# start of Text excerpt

This post continues on from the mid-season review of the Elo system and looks at my Bayesian football prediction model, Predictaball, up to and including matchday 20 of the Premier League (29th December). I’ll go over the overall predictive accuracy and compare my model to others, including bookies, expected goals (xG), and a compilation of football models.
So far, across the top 4 European leagues, there have been 696 matches with 379 (54%) of these outcomes being correctly predicted. While this figure is immediately interpretable to us, accuracy as an evaluation of a statistical model has a number of drawbacks, the chief one being that it doesn’t take the predicted probabilities into account.
A proper scoring measure for ordinal data (i.e. takes probabilities and the order of the 3 outcomes into account) is the Ranked Probability Score (RPS), introduced by Constantinou & Fenton, 2012. Predictaball’s current RPS across all 4 leagues is 0.193, which may be directly less interpretable than accuracy (essentially a lower value is better) but provides more information about the forecasting ability of the model.
The RPS and accuracies for Predictaball are displayed in the table below, along with those for William Hill as a comparison. It shows several trends, firstly, that there is a certain amount of variation between the leagues’ predictability, which I’ve identified before (here and here). La Liga and the Bundesliga are a lot less easy to forecast than the Premier League and Serie A, both by Predictaball and William Hill (and have lower accuracies too). However, this highlights another interesting result, that RPS and accuracy aren’t necessarily well correlated. The RPS for the Bundesliga is very similar to that of La Liga for both models, yet its accuracies are far lower than La Liga’s.
Finally, it shows that my model is less accurate than that used by William Hill. However, I’d expect that to be the case, given that my model is a very simple model that only uses the team’s Elo rating (which is solely based on match results), rather than including any finer detail, such as xG, injuries, and other factors, which I’d fully expect to be included in a model used by William Hill in order to maintain their edge over punters who are starting to use their own models to influence their betting (such as Predictaball).
|League||Predictaball||William Hill||Predictaball||William Hill|
Comparison with 35 other models
A user on Twitter by the name of Alex B has very kindly collated the results of 35 Premier League forecasting models and keeps a running total. See his page here where he discusses the setup, and find the current standings here. Also note his fantastic cartoonifed drawing of my profile photo!
As of matchday 20, Predictaball is tenth out of 35 models with an RPS of 0.1775 (note this is different to the value above as Alex starting collecting predictions from matchday 9). I’m very happy with this result, as again I’m using a very straight forward model that is solely based on match results and doesn’t include any of the metrics that are now widely available, such as expected goals (xG). I also don’t include any player-level information. In future, and I’ll discuss this at the end of the post, I’d definitely like to tweak my model to improve a few steps up the ladder.
In the Elo mid-season review I posted a table comparing a team’s current standing to their Elo ranking in order to identify over and under-performing teams. In this post I’ll do something similar with a slightly different technique: I’ll calculate the expected points for each team by simulating the expected outcome from Predictaball’s forecasts for each game (I used a thousand simulations). I’ll then compare these expected points to those obtained from an xG model that Simon Gleave has developed and displayed on Twitter. I believe the expected points based from this model are not pre-match forecasts (prospective estimates), but rather retrospectively assigning 3 points each game to the team that had the higheset expected goals score.

# end of Text excerpt
# start of Stored data

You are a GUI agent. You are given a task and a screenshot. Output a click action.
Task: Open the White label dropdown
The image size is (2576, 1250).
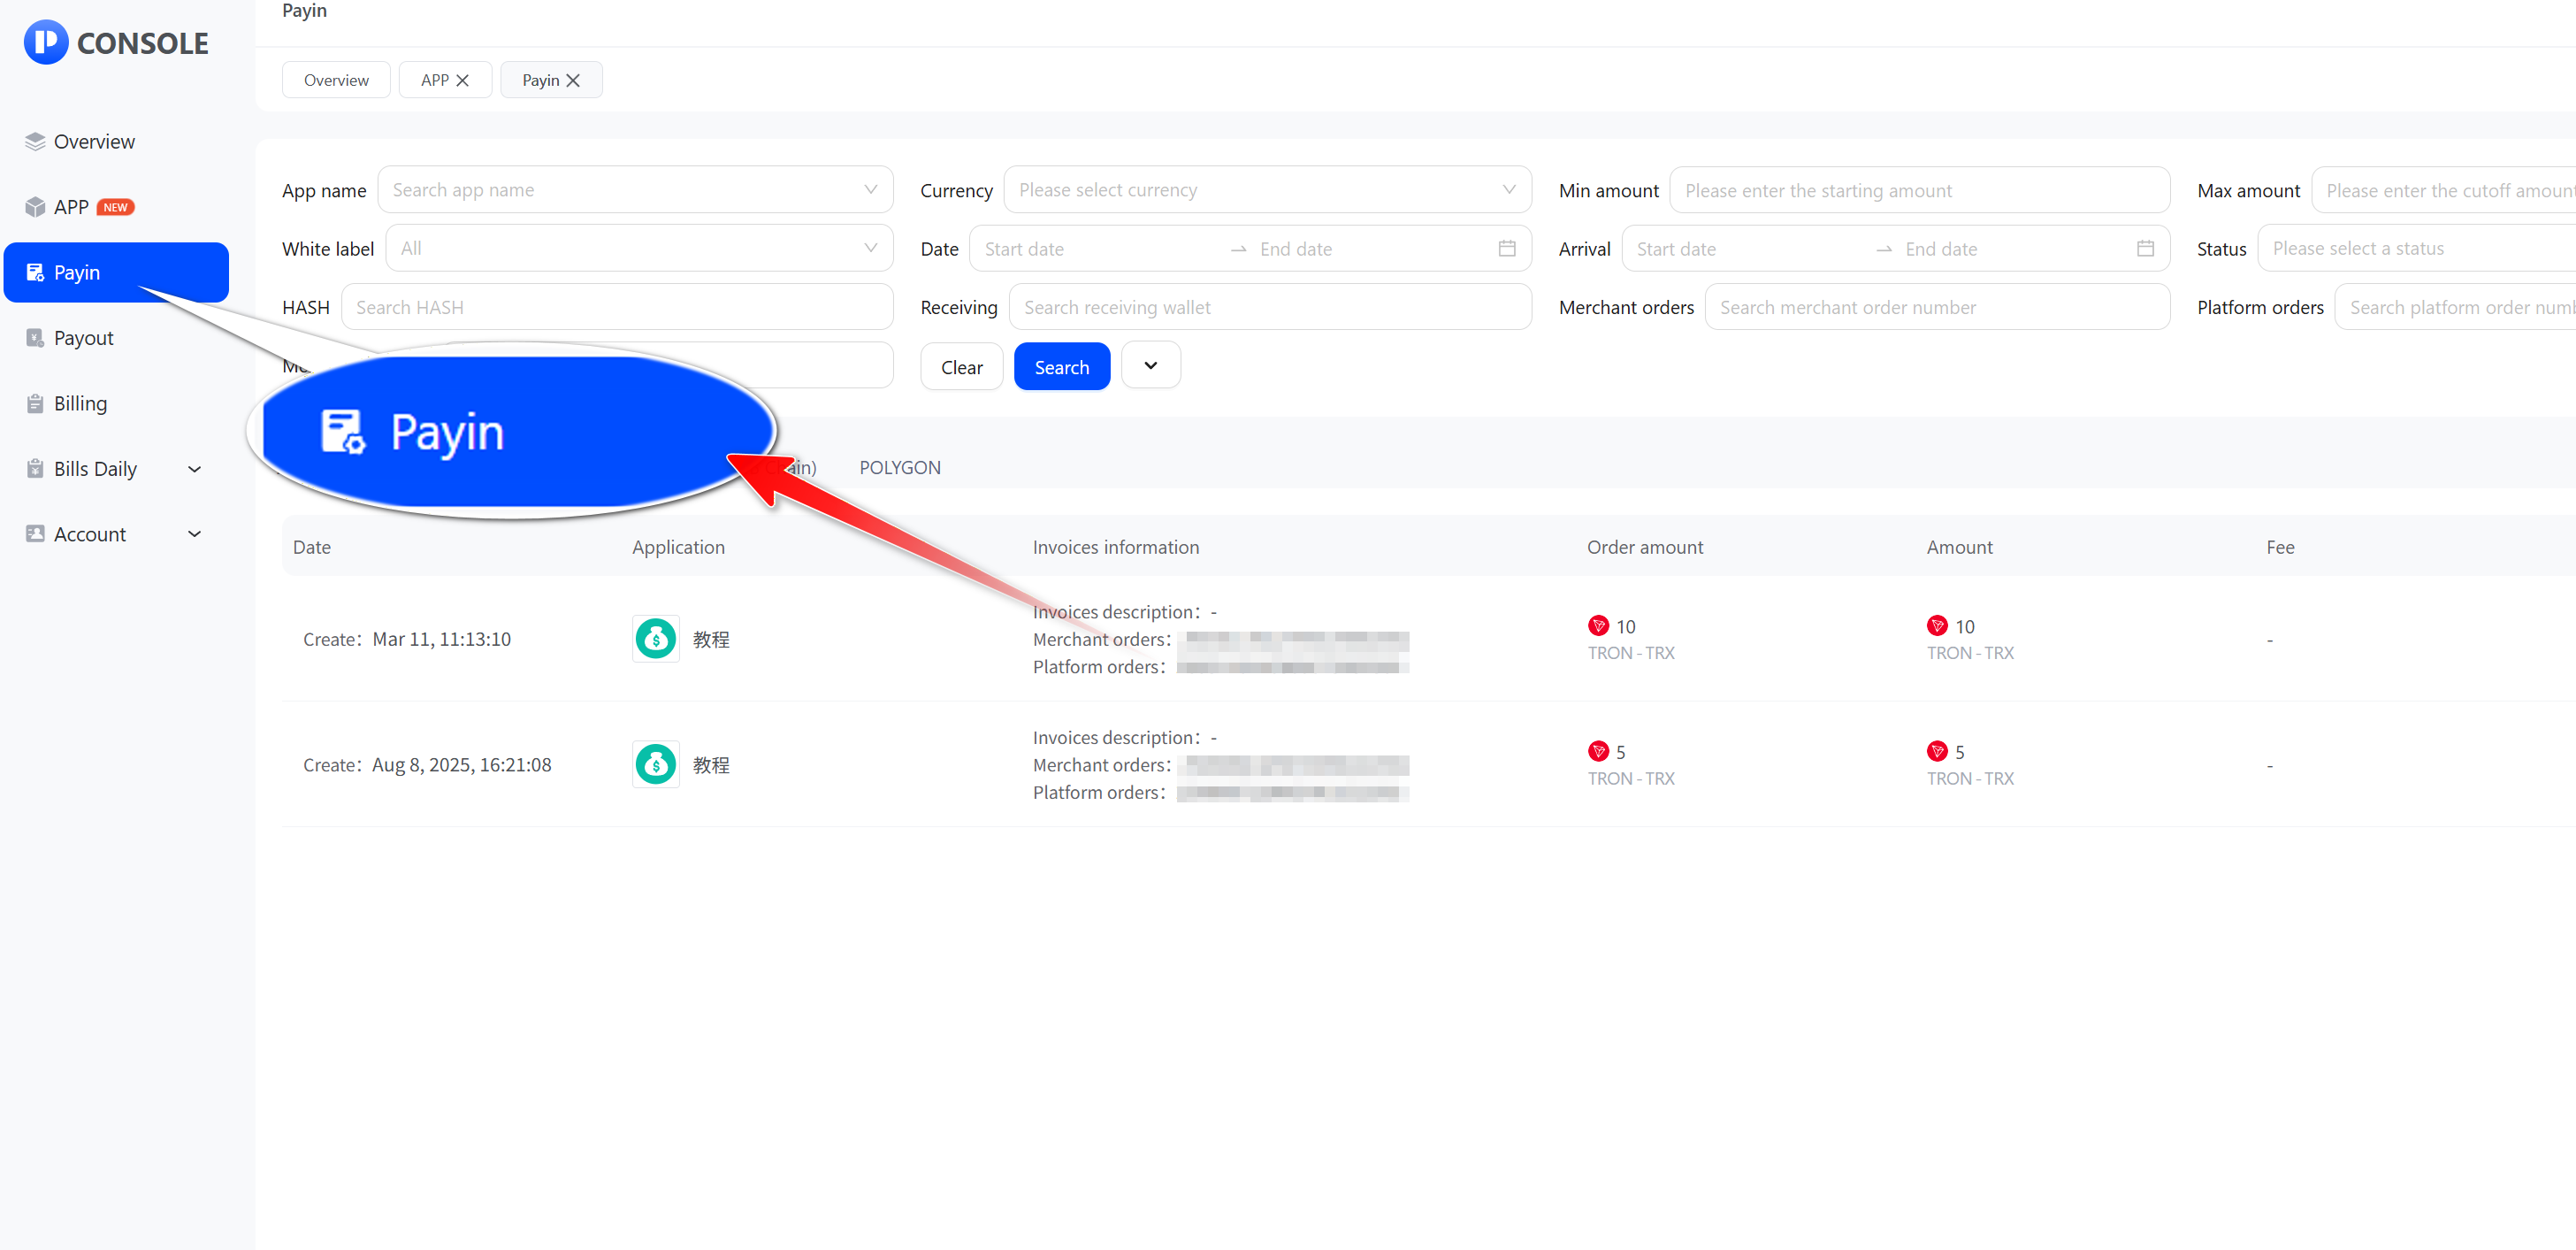[638, 249]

# end of Stored data

# Goal
Could you carry the Predictaball mid-season review forward, starting right after its last sentence? The lines are separate material and have nothing to do with the text.

# Exercise response
The resultant table is below and shows a lot of information! Where the expected points differs from the actual by at least 3, the value is coloured in either green (team has more points than expected, team is over-performing), or red (team has fewer points than predicted, team is under-performing).
NB: It is important to note that the two models here are not directly comparable: an over-performing team as highlighted by Predictaball is one that is winning games against teams that are higher rated, while an over-performing team in terms of xG is one that is winning games despite having poorer scoring opportunities during the match.
Both models have Spurs identified as under-achievers, with them having 9 fewer points than the xG model predicted and 4 fewer than Predictaball estimated. The interpretation here is that Predictaball rates Spurs highly, but they are not obtaining the expected results. However, the difference in 9 points with the xG model indicates that they are playing well in these games and generating good scoring opportunities but they are not being converted.
Southampton, West Brom, and Crystal Palace are other teams marked down as under-achievers by both models, with Crystal Palace having a massive 13 fewer points than expected by xG. Burnley are well-identified as over-performing by both models, having 9 and 12 points more than expected by both models. The teams that both models have predicted most accurately are Chelsea, Watford, and regrettably for their fans, Newcastle, all of whom had their points total correctly predicted to within 1 point.
I’ve got several ways in which I plan to update the Predictaball system in 2018. I firstly want to look at different methods of generating the outcome probabilities, which I believe could be done simply within the Elo framework. Another idea is to fit a model based on the Elo ratings directly optimising the RPM, as the current Bayesian method models a multi-nomial outcome and thus doesn’t take the ordering into account. Probabilistic modelling methods, such as Edward, are starting to gain traction in the machine learning community and could be used for this purpose. They combine the probabilistic computing approaches of software such as BUGS, JAGS, and STAN, with modern deep learning software, such as Tensor Flow and PyTorch, and thereby allow a probabilistic model with an arbitrary cost function.
I’ve been saying for years how I’d like to incorporate player-level information, but I’m now rather happy with this rating method. It is conceptually simple, provides an alternative league ranking, easily interpretable, and doesn’t require much effort in obtaining the information to forecast each match. And most importantly it is rather accurate; my current model is the most accurate of the 3 incarnations I’ve used, and the Euro Club Index that is currently doing very well in Alex’s standings is a very similar rating method to mine.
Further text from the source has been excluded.